Financial services companies and institutions are moving in large numbers along the road to agentic artificial intelligence maturity of their reconciliation processes. But many are caught in the no-man’s land between pilot and production as they grapple with the realities of operationalising models and agents.
An inability to adequately assess AI before implementation, difficulties in reshaping corporate culture to accommodate change and a reluctance to break out of a human-focused mode of operation are combining to hold back organisations from progressing along the maturity curve, according to automation specialist Duco.The London-headquartered company, which has drawn up an Agentic Maturity Model for Reconciliation to help firms plot their way through the agentic implementation minefield, said that many firms have yet to step from the pilot stage because the move can be a daunting one.
“Pilots are running, experimentation and proof-of-concept work is going on and teams can see where AI adds value. But pilots and production are two very different things,” Duco managing director Justin Hingorani told Data Management Insight. “We’re seeing firms get a bit stuck here because when the friendly environment of a pilot turns into real-world data and processes, you start to see unexpected outcomes.”
Programme Plan
Duco’s Agentic Maturity Model for Reconciliation was created to offer data chiefs a way to plan their agentic development programme. It presents five stages of evolution from manual reconciliation processes backed by AI-accelerated tasks, to a state of headless operations that are fully connected via agents.
The delay between Stage 2 and Stage 3 – from running pilots to running a defined governance framework to enable automation at scale – is attributed to two-speed developmental behaviours among organisations.
“IT understands the requirements of the governance framework, but it’s not yet really taken shape and pilots are running ahead of it,” said Hingorani.
Reconciliation is essential to the running of autonomous agents because it helps to fix breaks and errors in data. It eliminates the possibility of an inaccuracy compounding negative repercussions as it progresses through the pipeline. As a recent A-Team Group Data Management Insight webinar observed, in manual trading pipelines, a data error is likely to affect just one trade, but in an automated environment, that error will cascade at scale.

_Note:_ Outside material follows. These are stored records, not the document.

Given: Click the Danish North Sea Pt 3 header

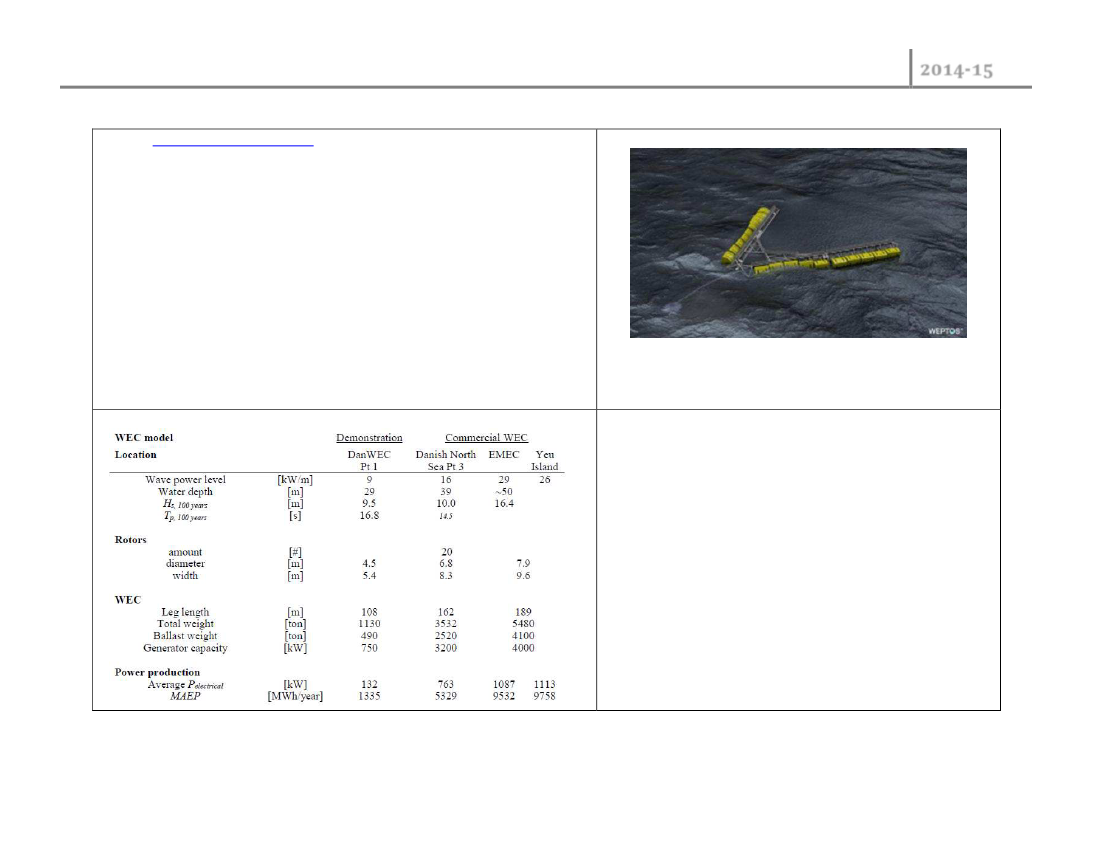Looking at the screenshot, I should coord(445,460).
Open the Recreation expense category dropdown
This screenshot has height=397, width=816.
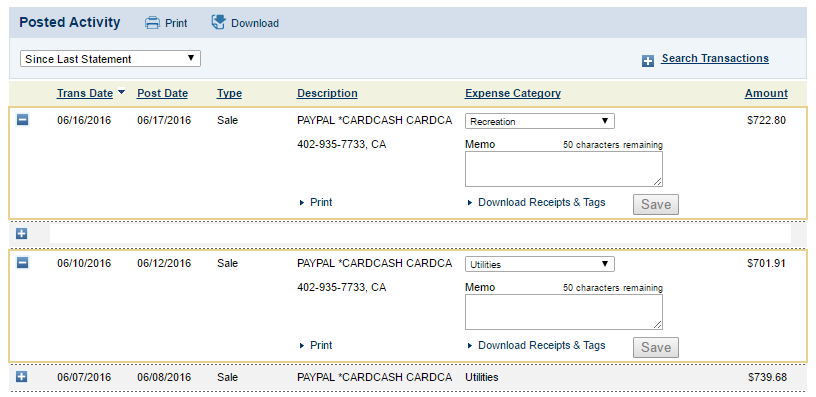(x=540, y=121)
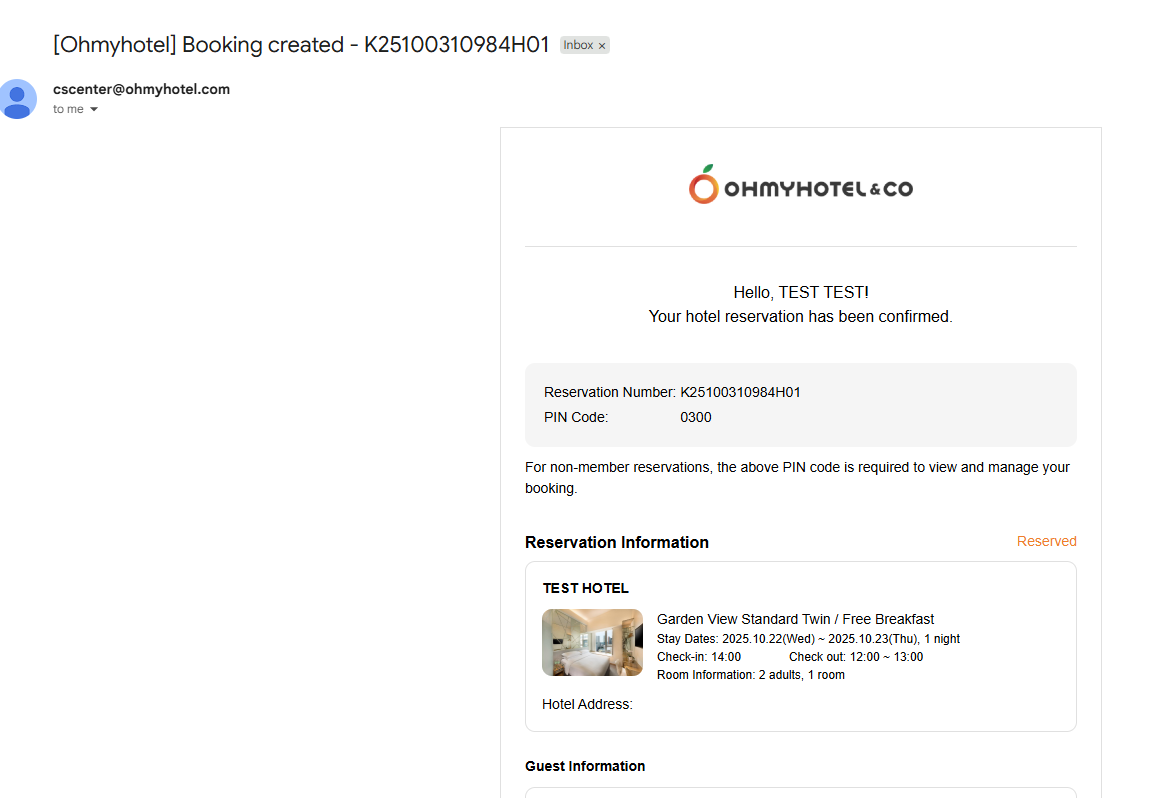
Task: Click the Inbox label tag
Action: point(578,45)
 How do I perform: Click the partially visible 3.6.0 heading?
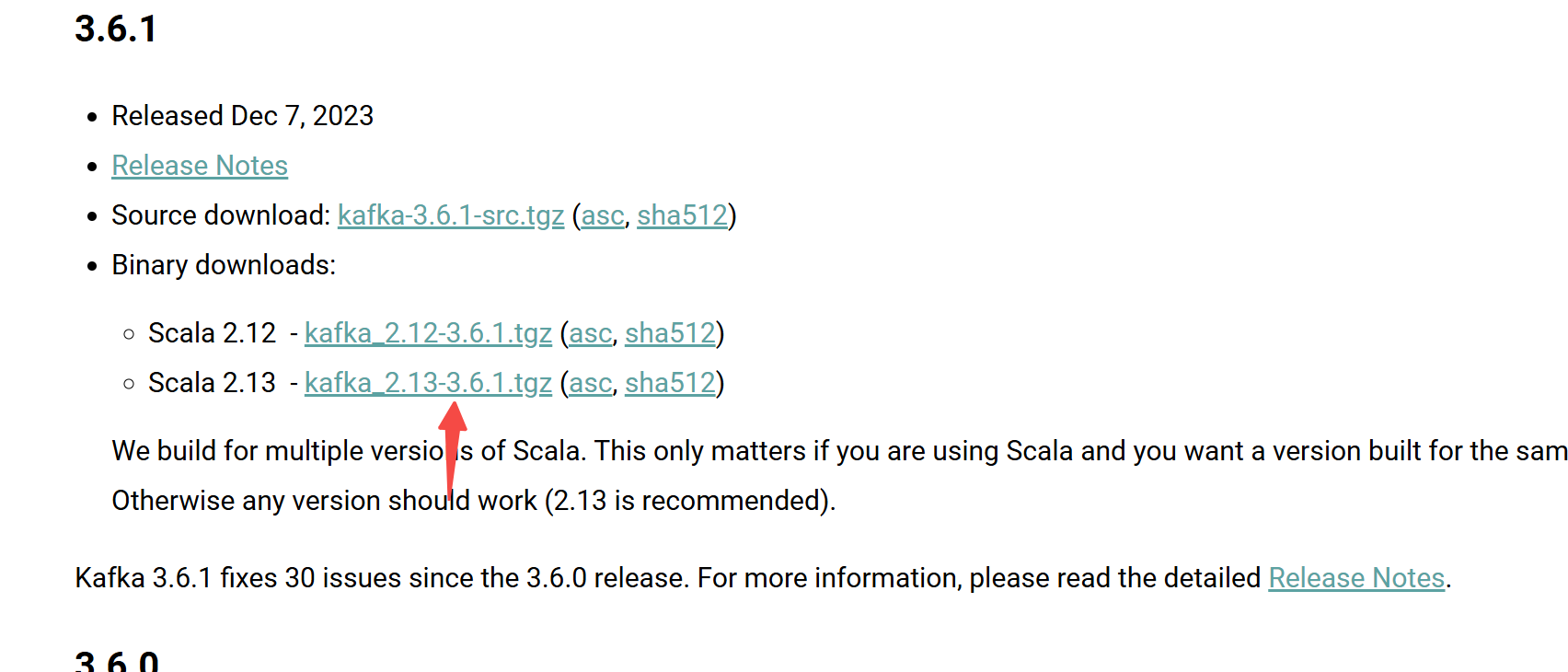pyautogui.click(x=117, y=660)
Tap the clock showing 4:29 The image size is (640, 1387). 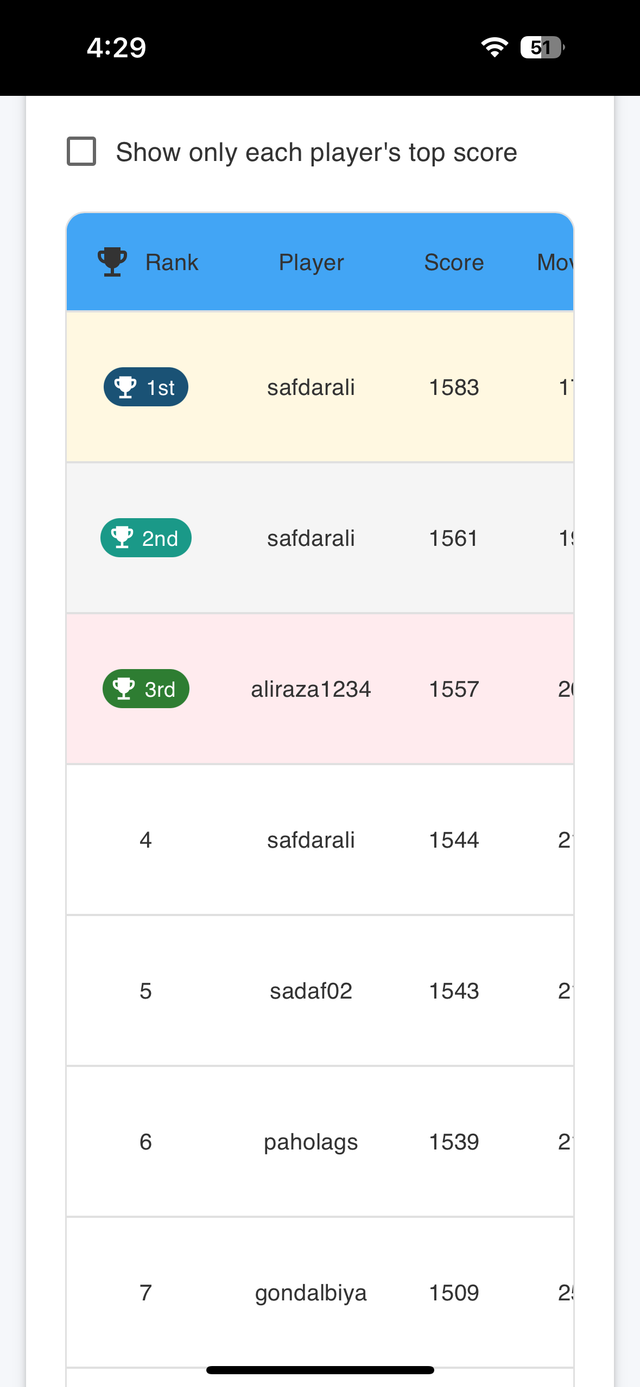(116, 48)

“You can’t make the right decisions with bad data – whether that’s capital deployment or risk positions,” said Hingorani. “And operations data proliferates throughout the business quite quickly. Breaks that aren’t correct compound problems exponentially the longer they exist.”
AI Acceleration
The advent of AI is making effective reconciliation even more important because the technology accelerates the speed at which data is used and, potentially, misused, Hingorani added.
“Having trustworthy, transparent and auditable data is non-negotiable for automation.”
The key to successfully coordinating agents for reconciliation is having in place a strong governance framework, Duco argues. That’s become even more critical in the age of AI.
With good governance in place, AI operations become auditable and defensible. It also makes the data trustworthy, enables the establishment of frameworks guiding how AI should act and provides for observability processes to root out errors and problematic outputs.
The other important ingredient is human oversight.
“If an agent surfaces every decision at machine speed, people either drown in it or start rubber-stamping everything, defeating the purpose,” said Hingorani.
“Good human-in-the-loop design includes triage… and helps a user understand the downstream impact of an action before they approve it and if it can be undone.”
Trusted Map
Duco’s Agentic Maturity Model for Reconciliation can be used by chief operating officers to identify what they are doing right in their implementation programme and what they could do better. It can also show them what supporting structures are needed to enable them to derive the most value from their applications.
The company cites a recent study by financial services industry consultants Alpha FMC that showed 91% of buy-side firms are likely to have adopted AI by the end of this year. Hingorani argues that while this looks like a big number, it hides an important detail: it doesn’t show what stage of maturity they are at. This is important because it will have a baring on how those implementations will evolve.
“One interesting finding in the model is that firms at level 3 will use less AI than level 2,” he explained. “As the operating model is refined and the use cases where AI can deliver real value are uncovered, ‘burning tokens’ on experimentation is replaced by operational efficiency and teams moving from data wranglers deploying tests to decision-makers using trustworthy outputs of AI processes.”
Costs of Failure
Duco is among companies that offer solutions to organisations looking to implement or refine their agentic processes. Its own agentic workspace enables the transition to AI automation, including reconciliation, on Duco’s platform.
The need for such tools is apparent when considered from the perspective of a company that hasn’t implemented AI agents effectively. Those companies can be expected to lose not only business from decisions based on erroneous data but also reputational capital and even legal censure from regulators.
“The biggest risk is that of bad data proliferating throughout the organisation, amplified by AI,” said Hingorani. If data and governance are solid, AI compounds advantages quickly. If they’re not, it compounds the damage quickly. The blast radius from bad positions and mispriced risk from unvalidated data grows exponentially – fast.”